Per Guglielmo Epifani, segretario generale della Cgil, “innalzare l’età pensionabile in questo momento di crisi, proposta che per ora riguarda il settore pubblico, ma non è escluso possa essere estesa anche al privato, vuol dire caricare i costi della crisi due volte sul mondo del lavoro e tre volte sulle donne lavoratrici. Esprimo per questo un dissenso forte nel merito e nel metodo”.
“Non siamo d’accordo né nel merito né nel metodo. Per la Cisl – ha dichiarato Raffaele Bonanni – è inammissibile che su un tema delicato come quello delle pensioni, il governo abbia deciso unilateralmente, senza aprire un confronto con il sindacato, come si è sempre fatto per tutti gli interventi sulla previdenza. Si tratta di una decisione sbagliata che ci riporta indietro negli anni, introducendo criteri di accesso differenziati alla pensione di vecchiaia per le lavoratrici pubbliche rispetto a quelle private”.

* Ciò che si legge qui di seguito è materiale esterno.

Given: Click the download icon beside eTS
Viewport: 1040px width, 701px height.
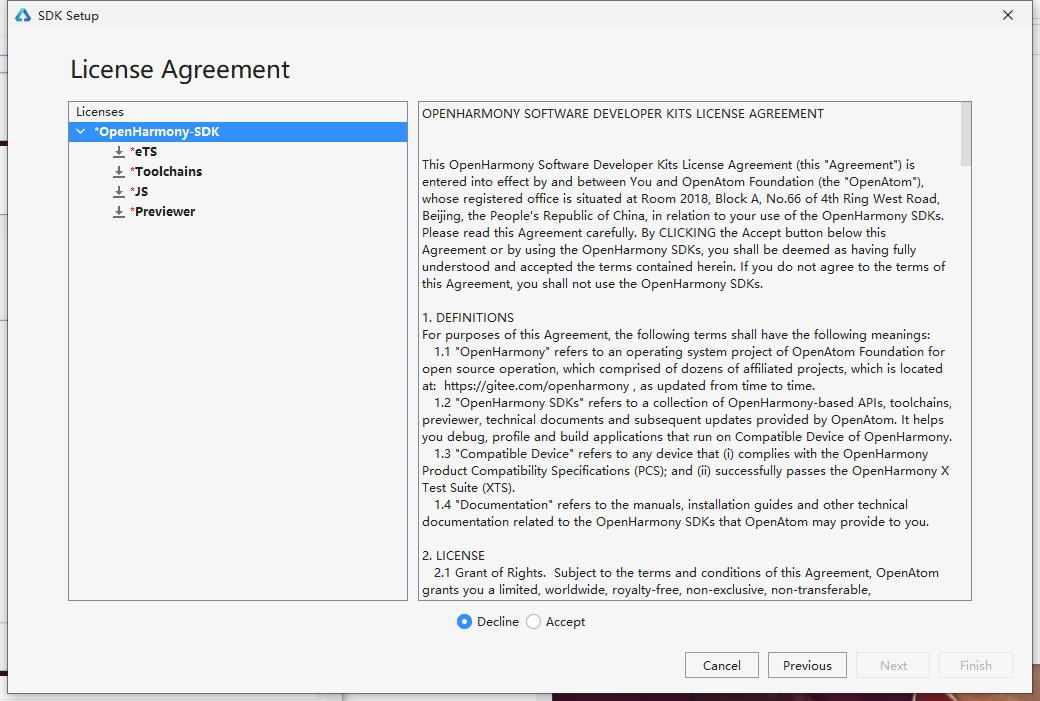Looking at the screenshot, I should [x=119, y=152].
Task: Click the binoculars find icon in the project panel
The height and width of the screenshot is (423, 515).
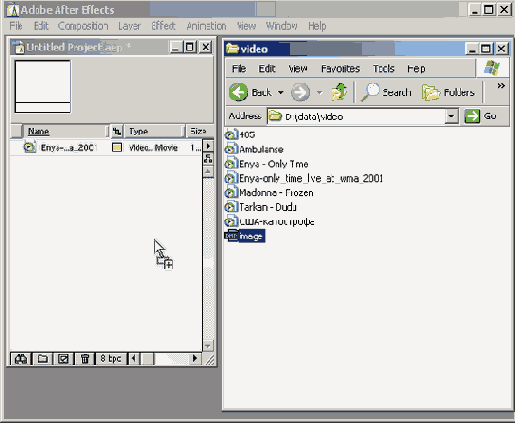Action: (x=21, y=359)
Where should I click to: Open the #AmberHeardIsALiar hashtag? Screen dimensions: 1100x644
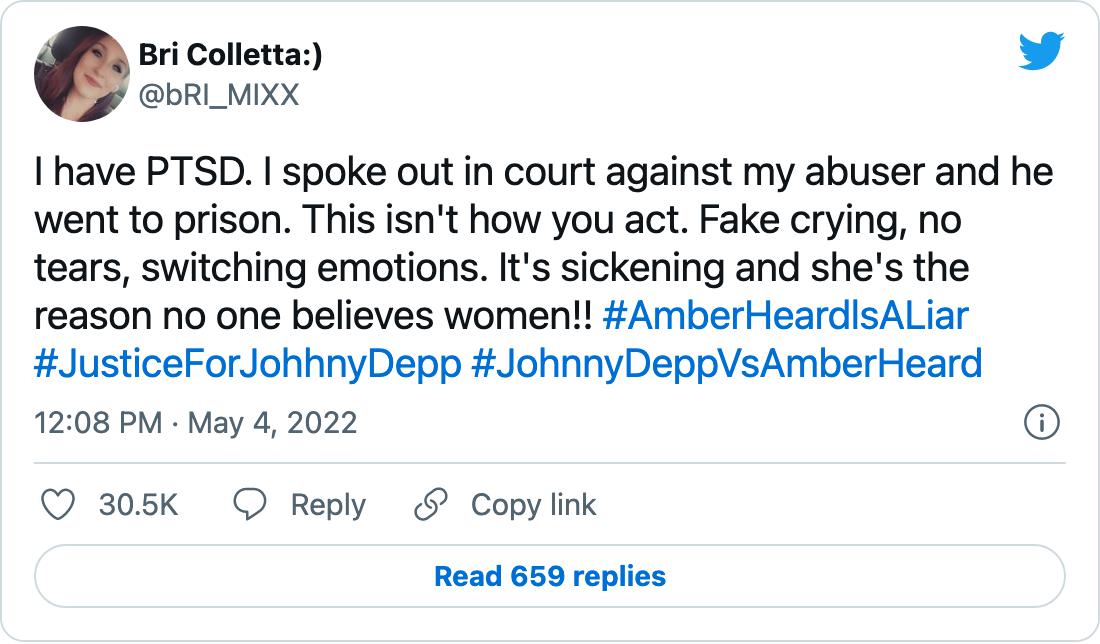click(x=786, y=316)
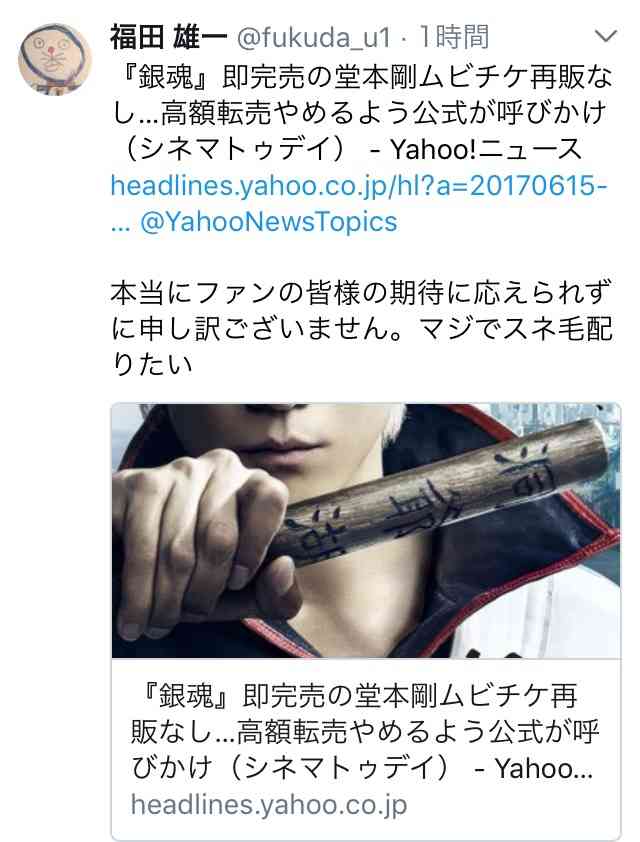Open the link card preview image
The image size is (640, 842).
tap(366, 530)
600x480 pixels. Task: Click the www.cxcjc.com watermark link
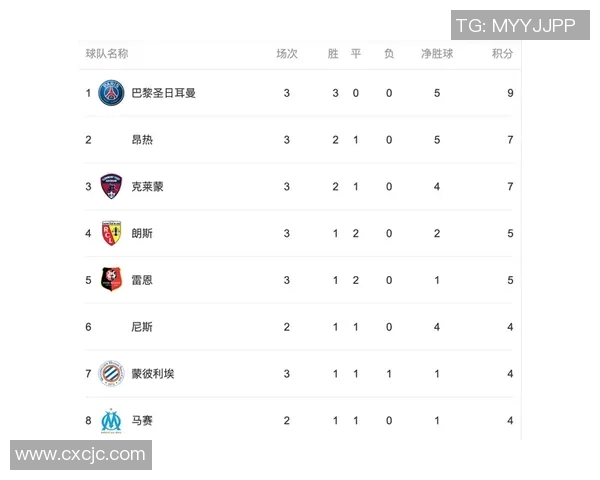pyautogui.click(x=81, y=455)
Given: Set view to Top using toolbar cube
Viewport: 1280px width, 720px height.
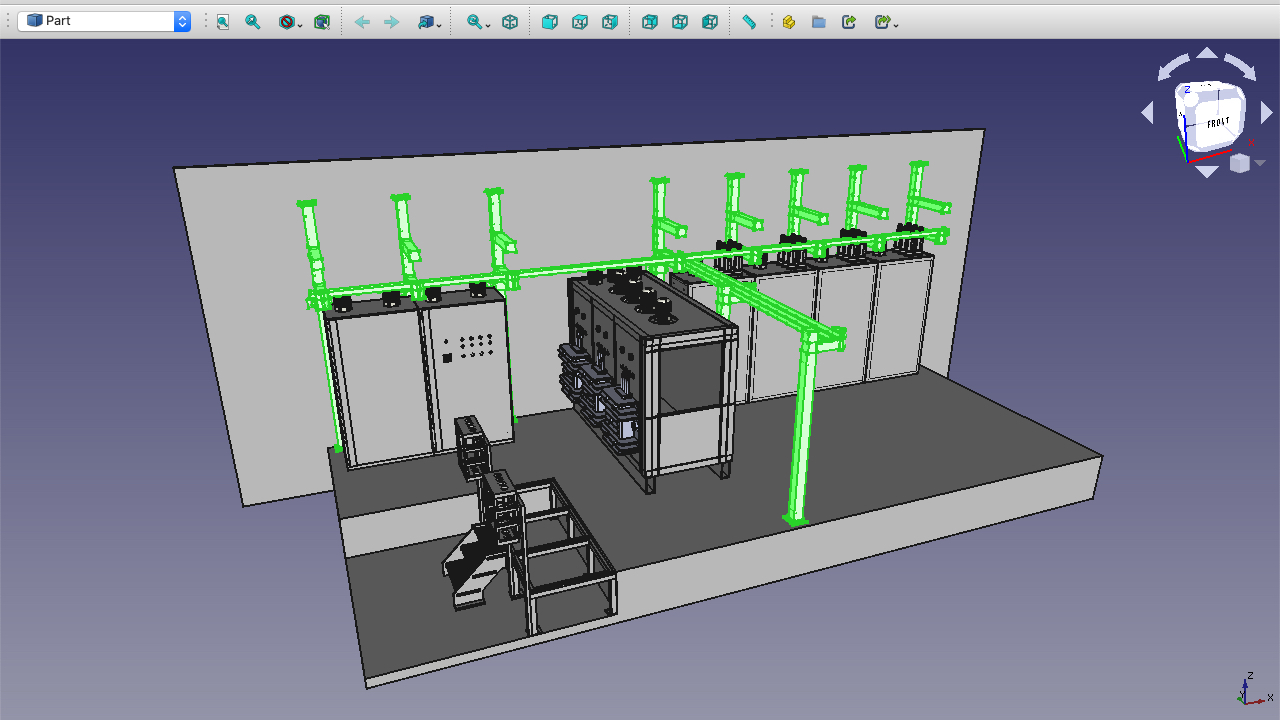Looking at the screenshot, I should (580, 21).
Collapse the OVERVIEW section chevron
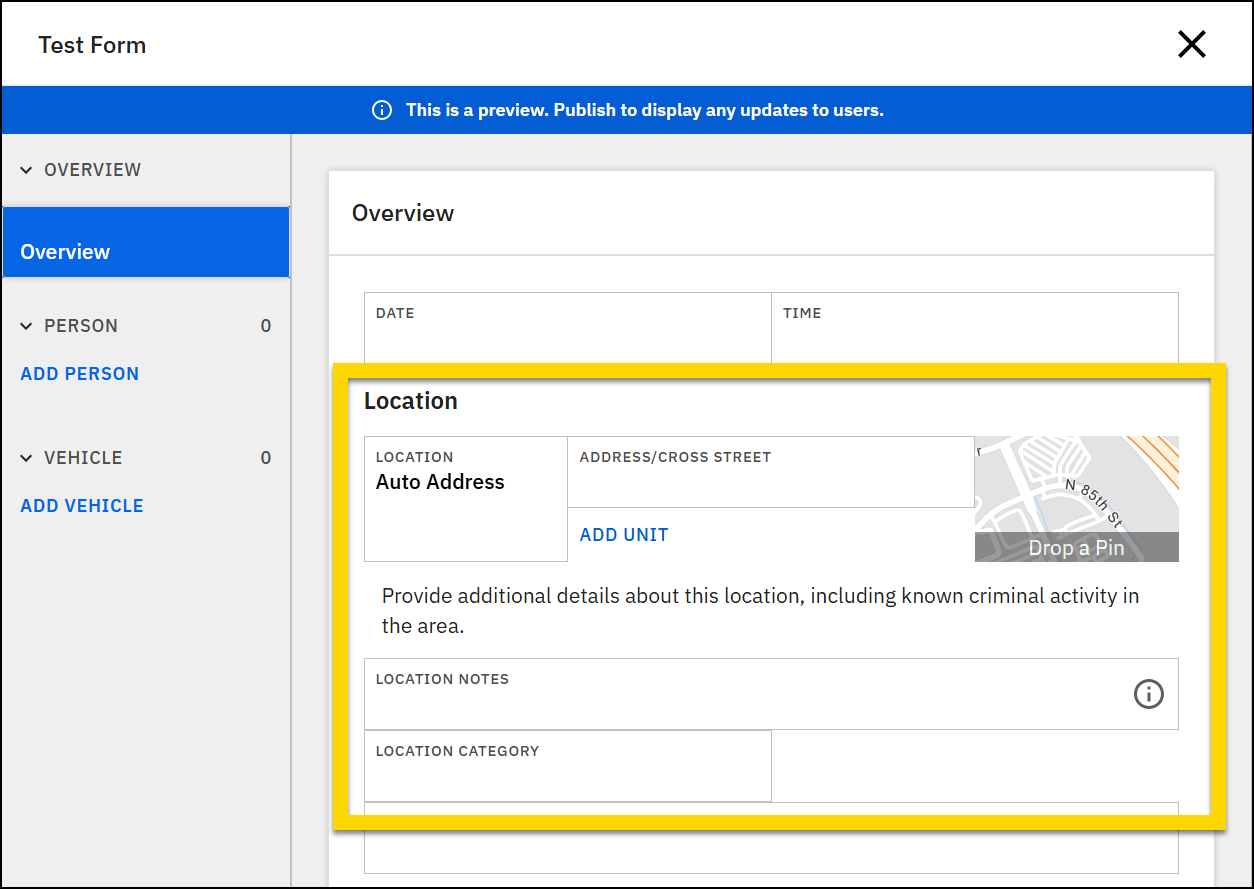 (x=26, y=169)
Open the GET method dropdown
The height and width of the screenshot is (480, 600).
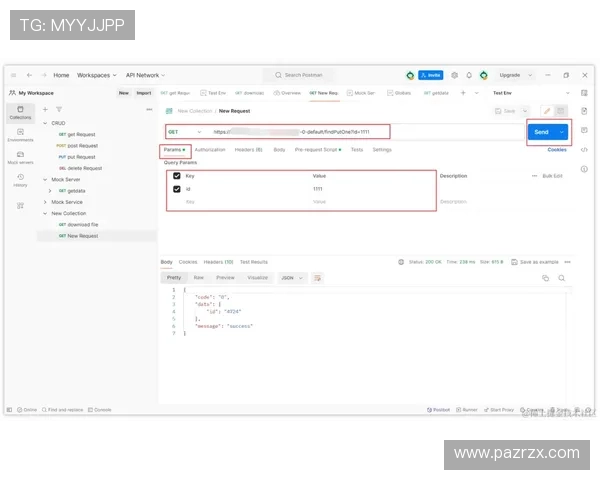coord(184,132)
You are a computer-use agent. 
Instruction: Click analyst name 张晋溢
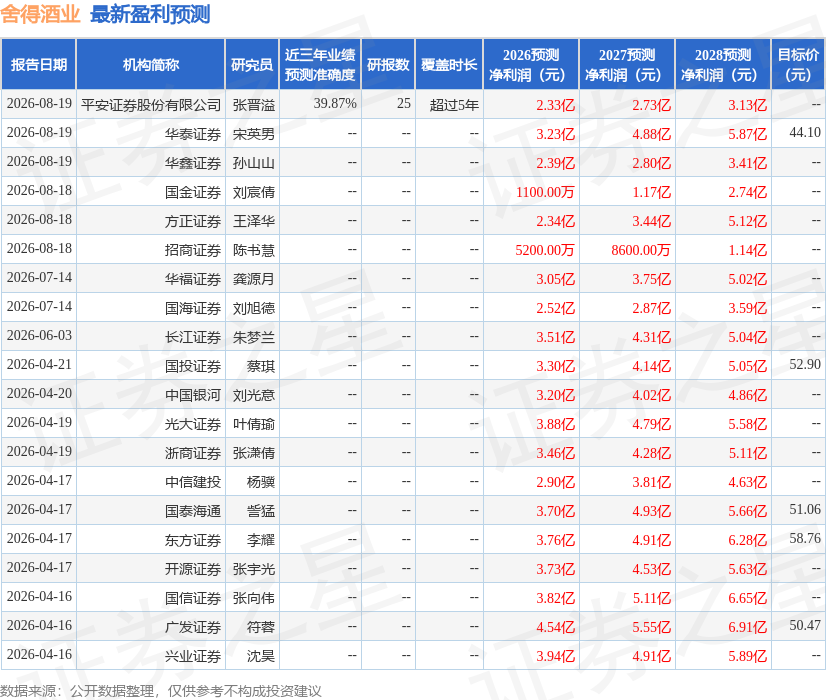click(254, 105)
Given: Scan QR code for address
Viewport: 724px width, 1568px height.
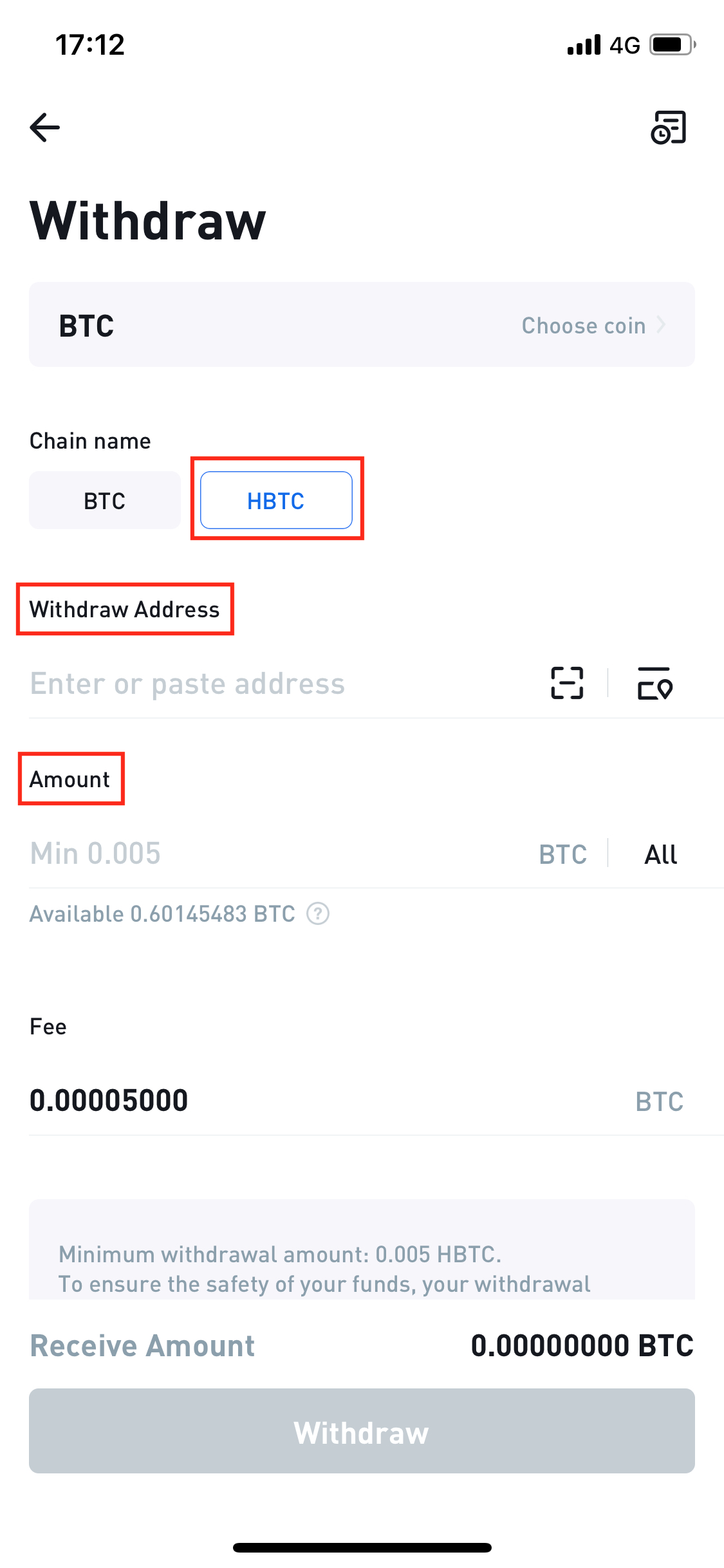Looking at the screenshot, I should pyautogui.click(x=567, y=683).
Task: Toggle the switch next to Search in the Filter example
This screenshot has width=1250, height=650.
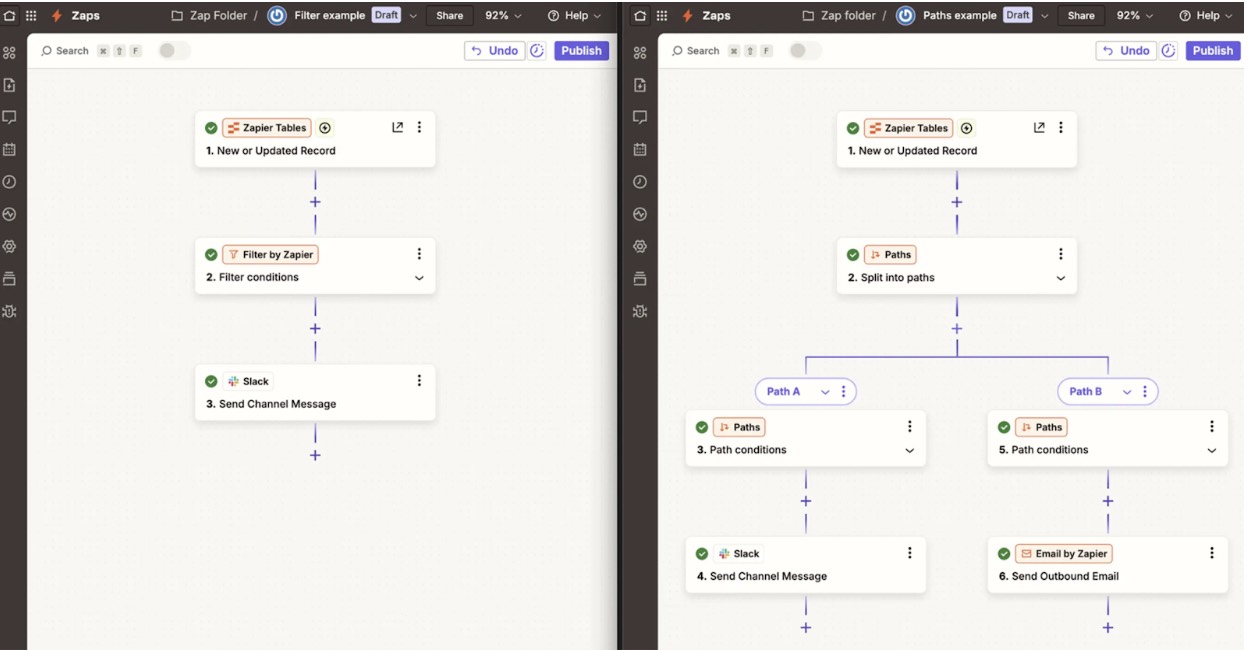Action: click(x=173, y=51)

Il governo – secondo il leader della Cisl “può contrastare la sentenza della Corte di Giustizia europea facendo presente che il regime pensionistico pubblico non è un regime professionale distinto da quello legale generale. Semmai, nel futuro, il problema potrebbe essere risolto reintroducendo meccanismi più flessibili di accesso al pensionamento, superando la distinzione fra pensione di anzianità e di vecchiaia, cosa che era già stata fatta con la legge Dini”.